### PROMPT:
Leaving out every picture, please repeat exactly the line that contains "You are a computer-use" and each line after it through the final line below.

──────── DATA FOR REVIEW

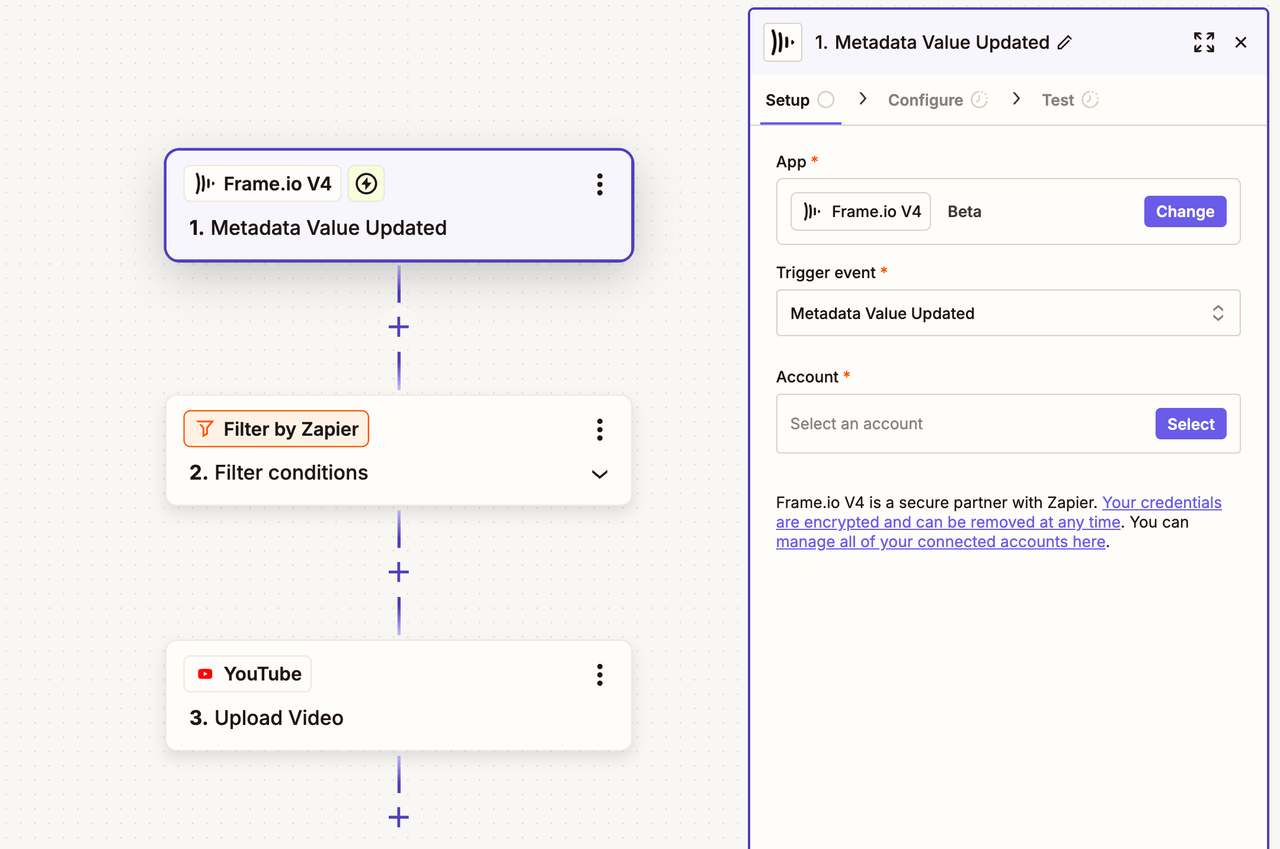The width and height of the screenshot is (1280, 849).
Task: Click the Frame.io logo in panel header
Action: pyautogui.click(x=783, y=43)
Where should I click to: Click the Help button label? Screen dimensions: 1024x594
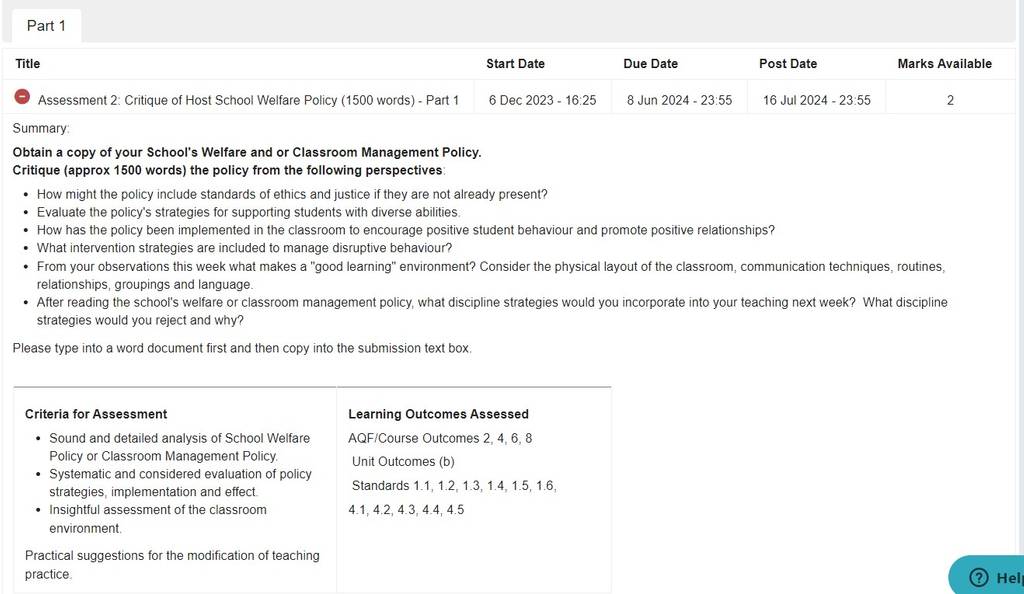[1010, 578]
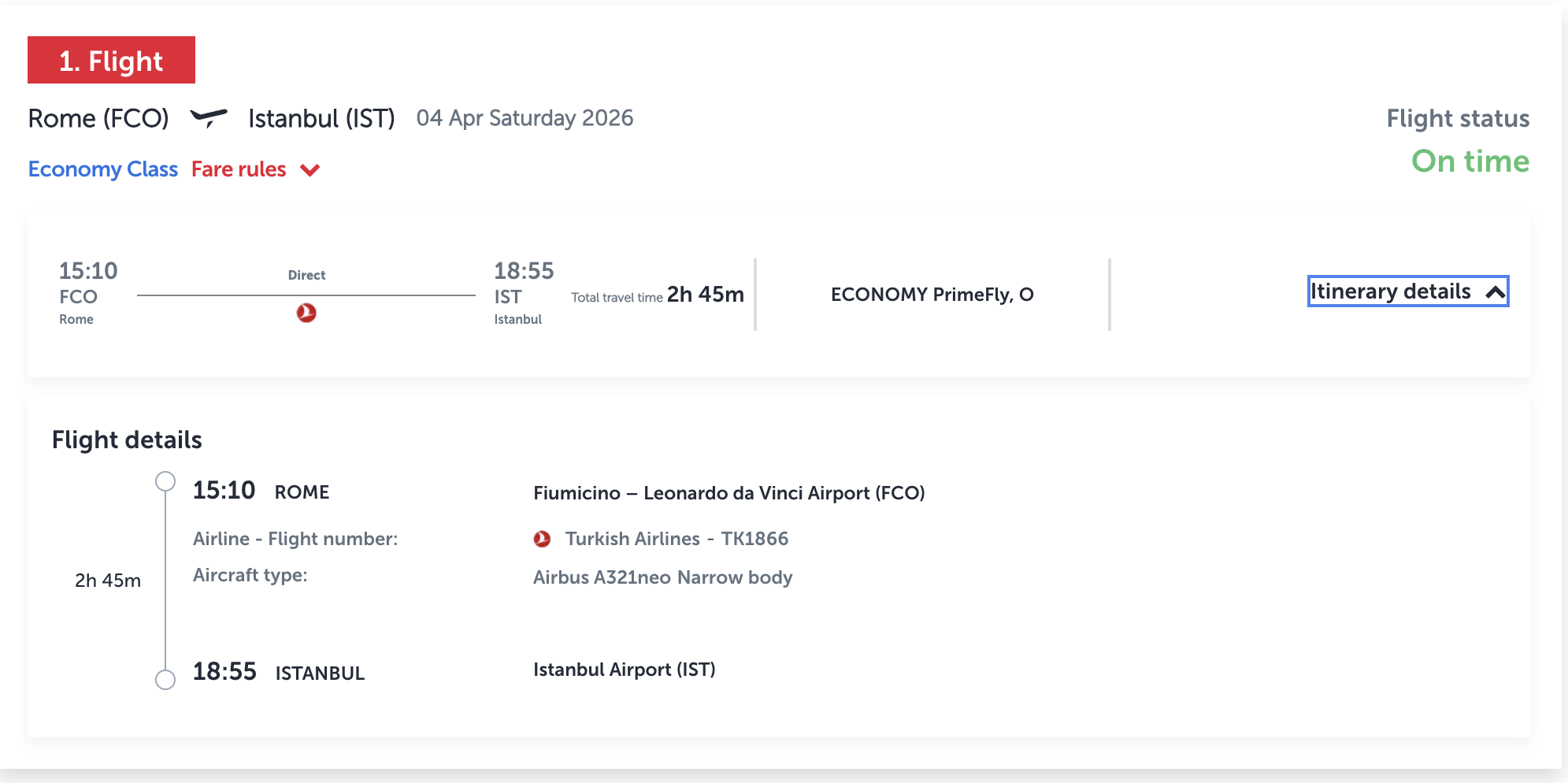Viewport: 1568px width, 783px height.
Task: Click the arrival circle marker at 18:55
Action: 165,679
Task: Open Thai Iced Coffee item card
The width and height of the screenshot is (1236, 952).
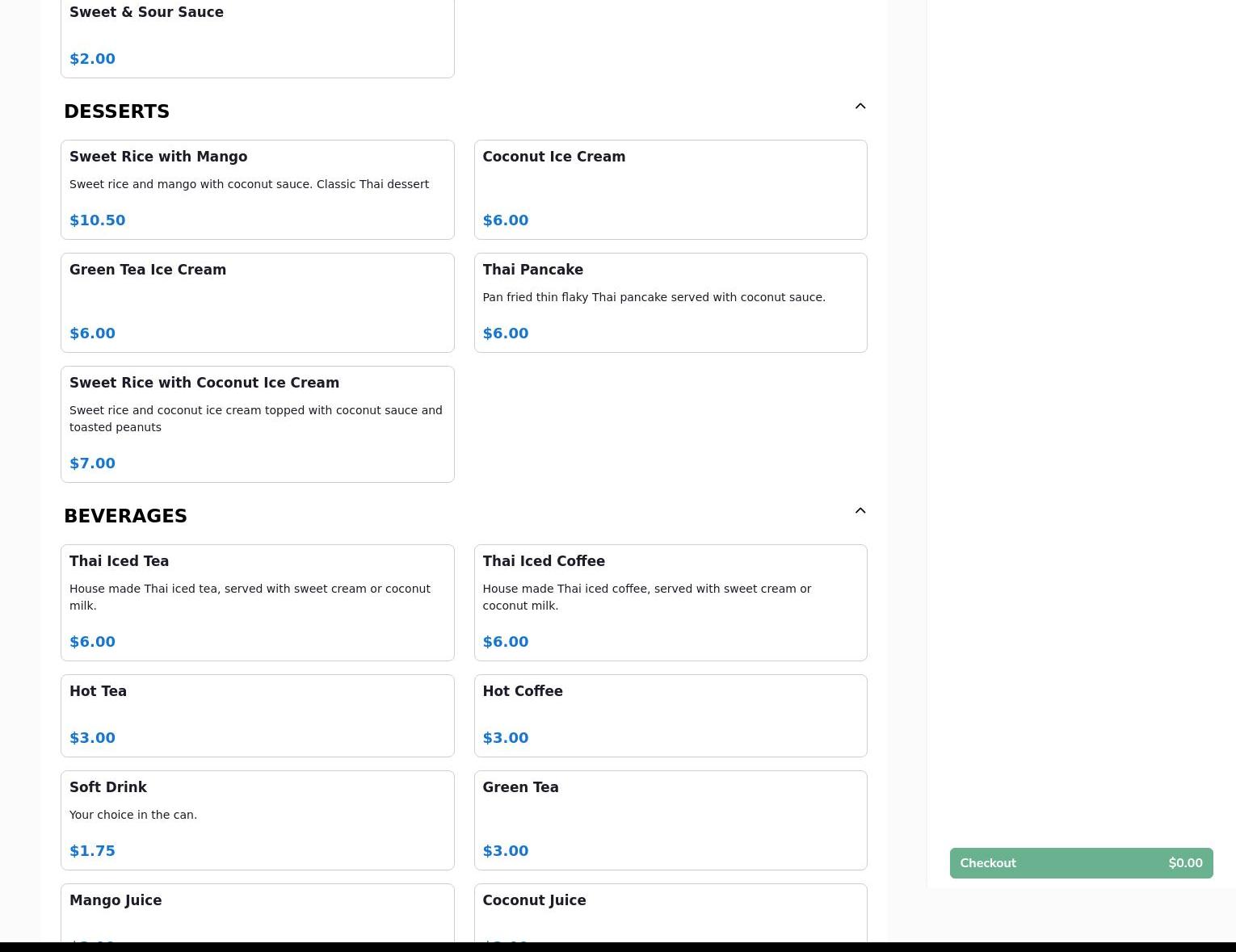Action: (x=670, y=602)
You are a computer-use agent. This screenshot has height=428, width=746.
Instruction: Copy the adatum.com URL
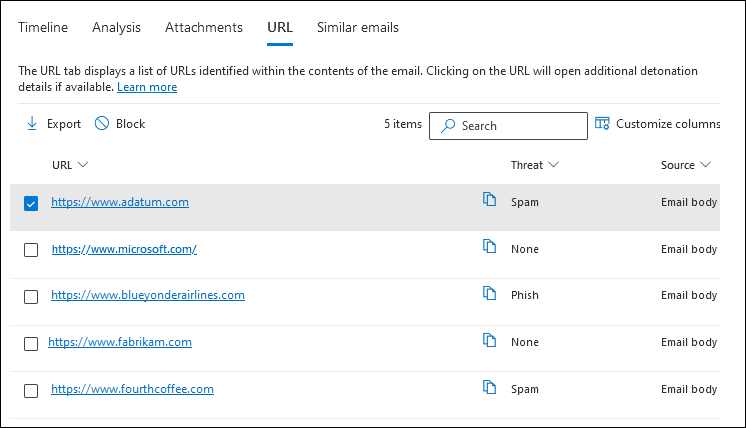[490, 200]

────────────────

### SOLUTION TO THE PROBLEM:
You are a computer-use agent. This screenshot has height=428, width=746.
Instruction: Copy the adatum.com URL
[490, 200]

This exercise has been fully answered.